Accord UE-Mercosur : la France demande un report et ravive les tensions à Bruxelles
La dernière phase des négociations autour de l’accord commercial entre l’Union européenne et le Mercosur s’annonce particulièrement tendue, après la demande formulée par la France de reporter l’examen du texte par les États membres. Cette prise de position intervient alors que les Vingt-Sept doivent se prononcer cette semaine à Bruxelles sur un accord négocié depuis plus de vingt-cinq ans avec l’Argentine, le Brésil, l’Uruguay et le Paraguay.

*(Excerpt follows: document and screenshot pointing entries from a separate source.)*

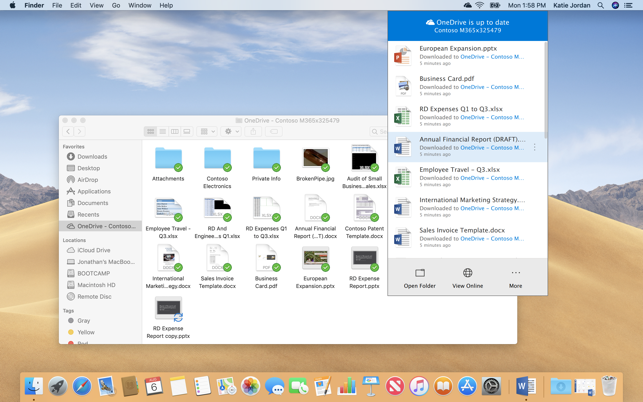Image resolution: width=643 pixels, height=402 pixels.
Task: Select the Applications item in Finder sidebar
Action: (94, 191)
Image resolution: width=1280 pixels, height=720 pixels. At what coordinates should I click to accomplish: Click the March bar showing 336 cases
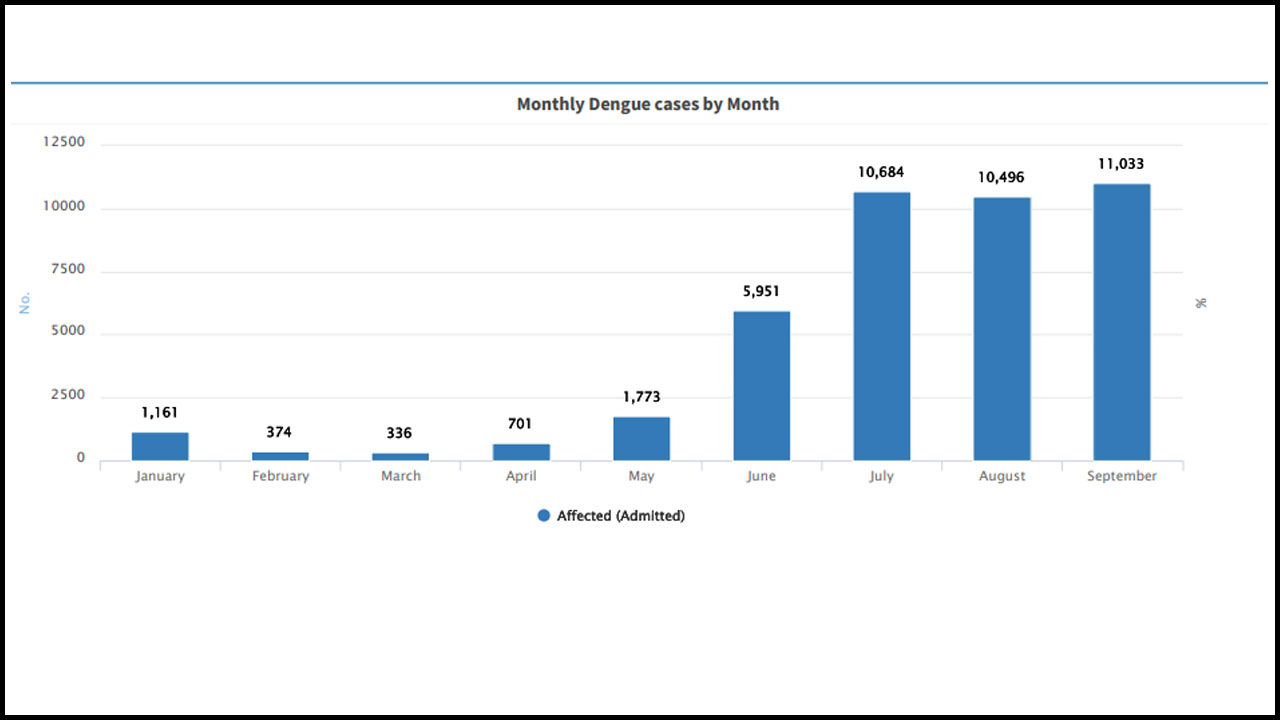coord(400,456)
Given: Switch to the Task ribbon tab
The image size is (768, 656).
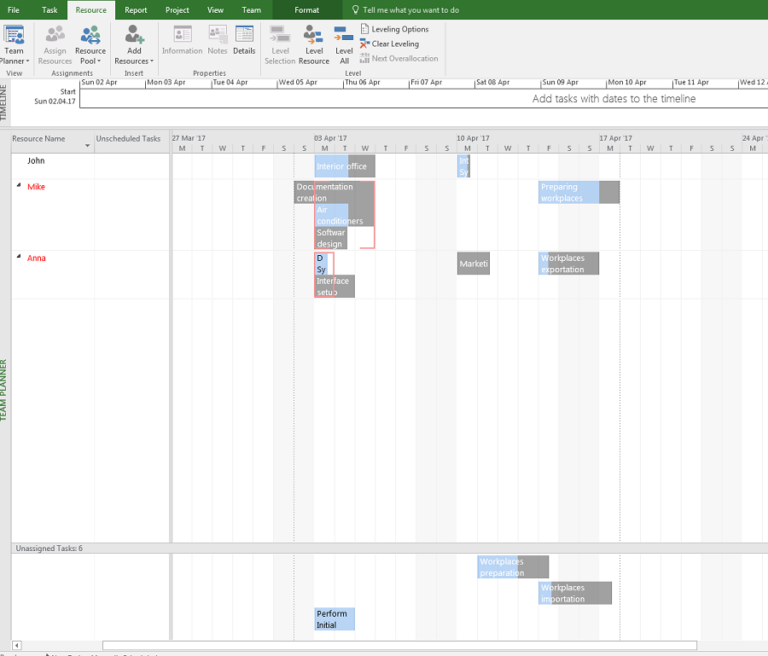Looking at the screenshot, I should tap(49, 10).
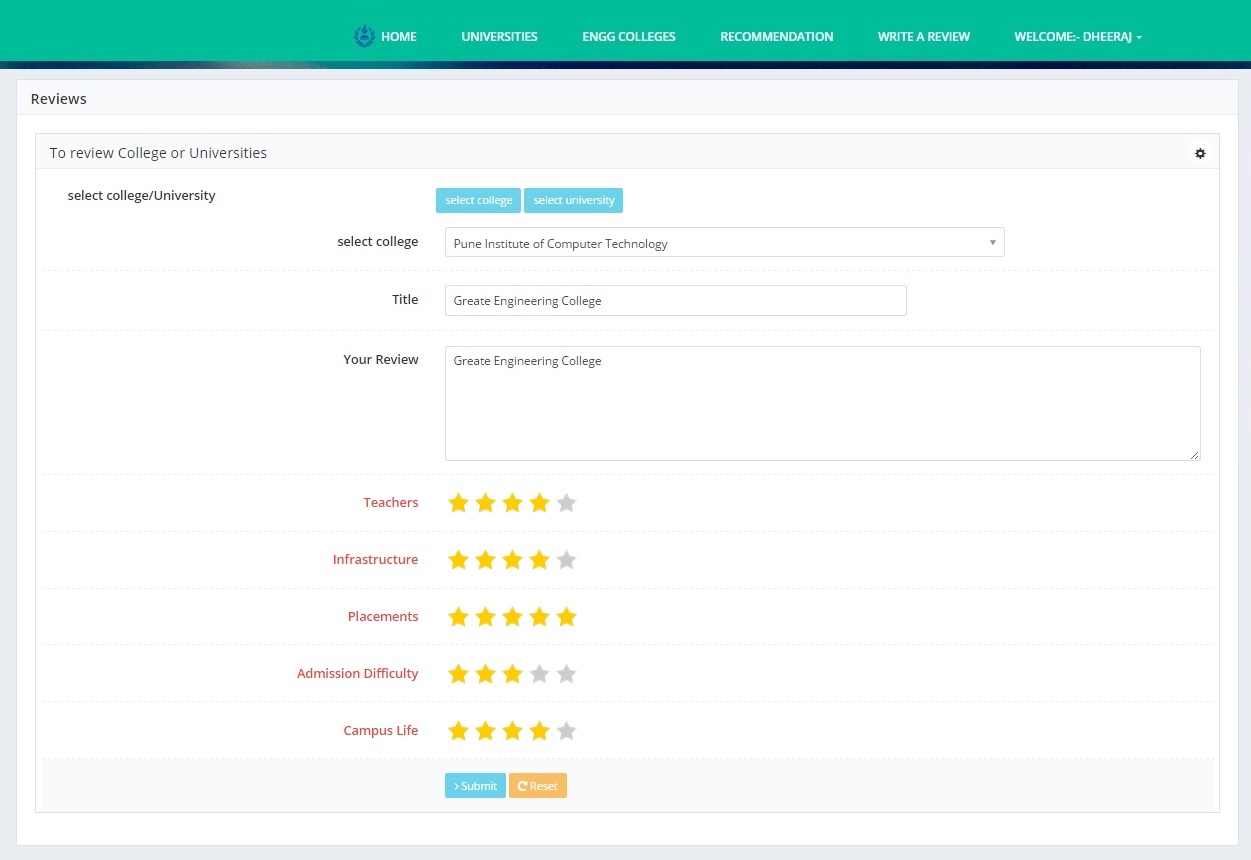Go to the Universities menu item
The image size is (1251, 860).
(499, 37)
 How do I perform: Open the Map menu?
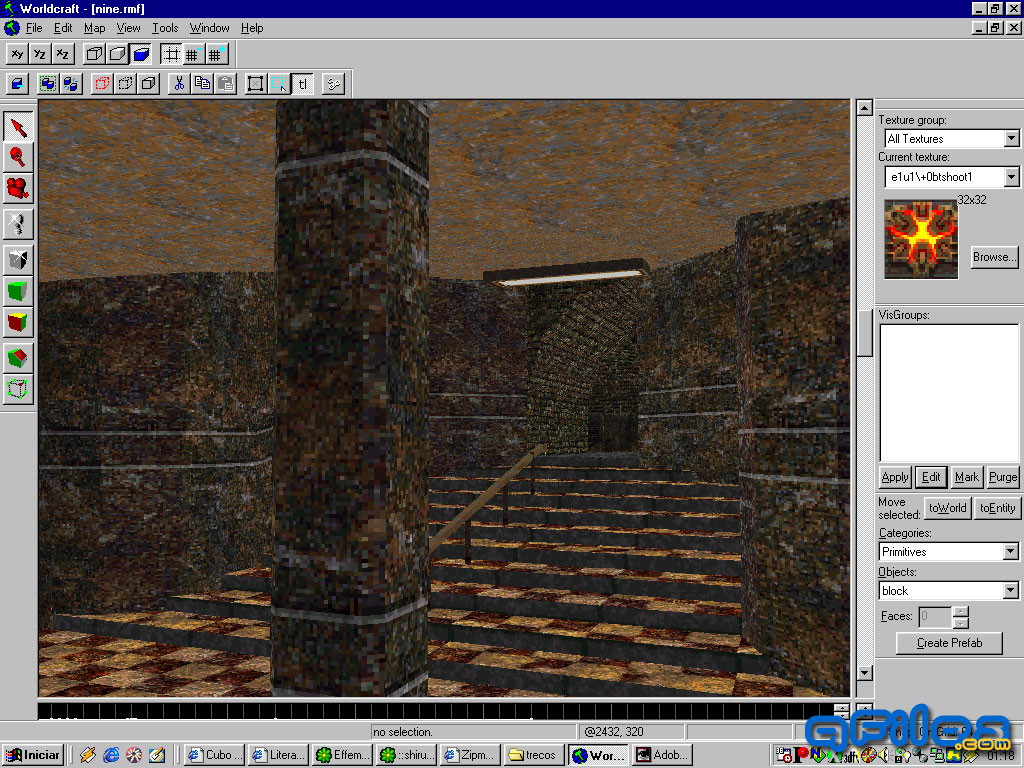coord(94,28)
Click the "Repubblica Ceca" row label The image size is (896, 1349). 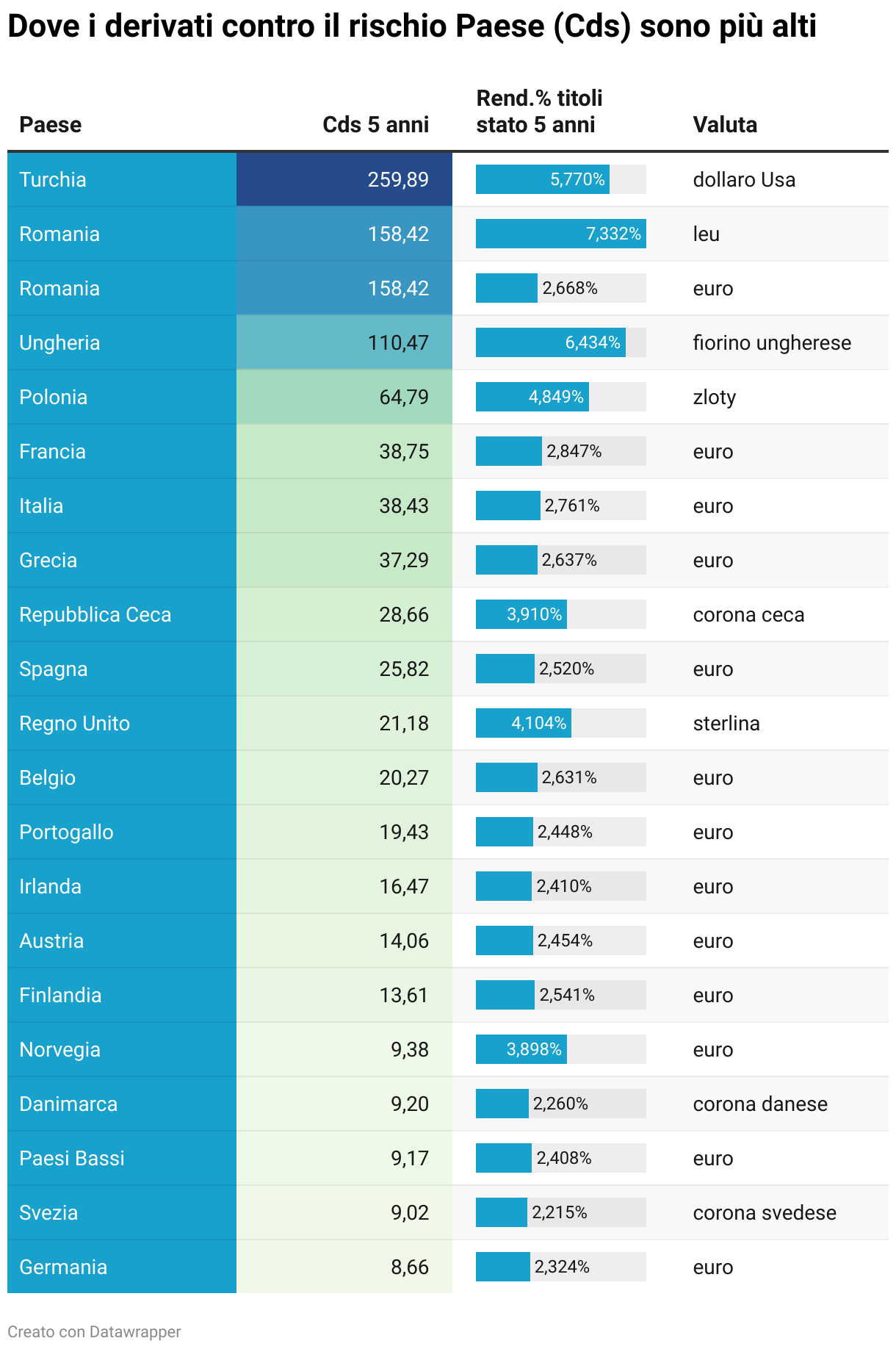[x=95, y=614]
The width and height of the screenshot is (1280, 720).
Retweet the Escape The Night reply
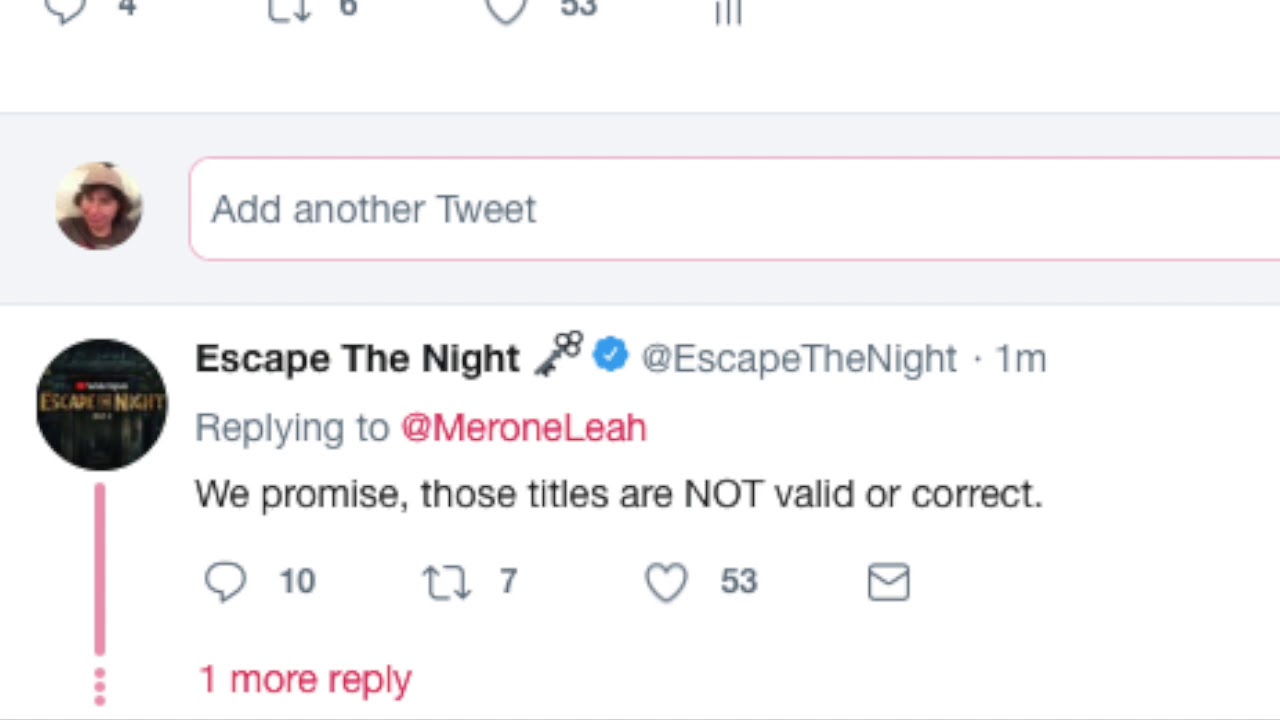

Paris estime que les garanties apportées à ce stade ne permettent pas de protéger suffisamment les agriculteurs français. « Les exigences françaises n’ont pas été remplies », a indiqué l’exécutif, précisant que le président Emmanuel Macron a sollicité auprès de la présidente de la Commission européenne, Ursula von der Leyen, un report de l’examen du texte. Une telle demande vient perturber un calendrier déjà serré, alors que la Commission espère pouvoir signer l’accord dès ce week-end au Brésil, en marge du sommet du Mercosur à Foz do Iguaçu.
Cette initiative française intervient dans un contexte de mobilisation accrue du monde agricole. Plusieurs syndicats européens ont annoncé des manifestations à Bruxelles, où jusqu’à 10.000 agriculteurs sont attendus jeudi, en marge d’un sommet des chefs d’État et de gouvernement. Les organisations professionnelles redoutent notamment une concurrence accrue sur le marché européen, liée à l’importation facilitée de produits agricoles sud-américains tels que la viande, le sucre, le riz, le miel ou le soja.
De son côté, la Commission européenne maintient sa ligne. Elle met en avant les bénéfices attendus de l’accord pour l’économie européenne, notamment en matière d’exportations de voitures, de machines, de vins et de spiritueux, dans un contexte marqué par le ralentissement économique, la concurrence chinoise et les tensions commerciales avec les États-Unis. Plusieurs pays, dont l’Allemagne, l’Espagne et des États scandinaves, soutiennent activement la conclusion rapide du traité et rejettent l’idée d’un report en 2026.
Sur le plan institutionnel, l’adoption de l’accord ne requiert qu’une majorité qualifiée des États membres, ce qui limite la capacité d’un seul pays à bloquer le processus. Certains observateurs estiment toutefois que l’Italie, dont la position a fluctué ces derniers mois, pourrait jouer un rôle d’arbitre. Un diplomate européen a averti qu’un échec cette semaine pourrait ouvrir une « crise politique majeure » au sein de l’Union.
Parallèlement au vote des États membres, le Parlement européen doit se prononcer dès mardi sur des mesures dites de « sauvegarde », destinées à rassurer les filières agricoles. Ces dispositions prévoient un suivi renforcé des produits sensibles et des mécanismes d’intervention en cas de perturbation du marché. La Commission a également annoncé un renforcement des contrôles sur les importations agricoles et une mise à jour des règles relatives aux résidus de pesticides afin de garantir le respect des normes européennes.
Même en cas de signature de l’accord dans les prochains jours, le processus restera inachevé. Le texte devra encore être soumis à l’approbation définitive du Parlement européen, probablement début 2026. Plusieurs sources anticipent un vote serré, marqué par de fortes oppositions nationales, notamment en France et en Pologne, auxquelles pourraient s’ajouter des groupes politiques critiques de la libéralisation commerciale.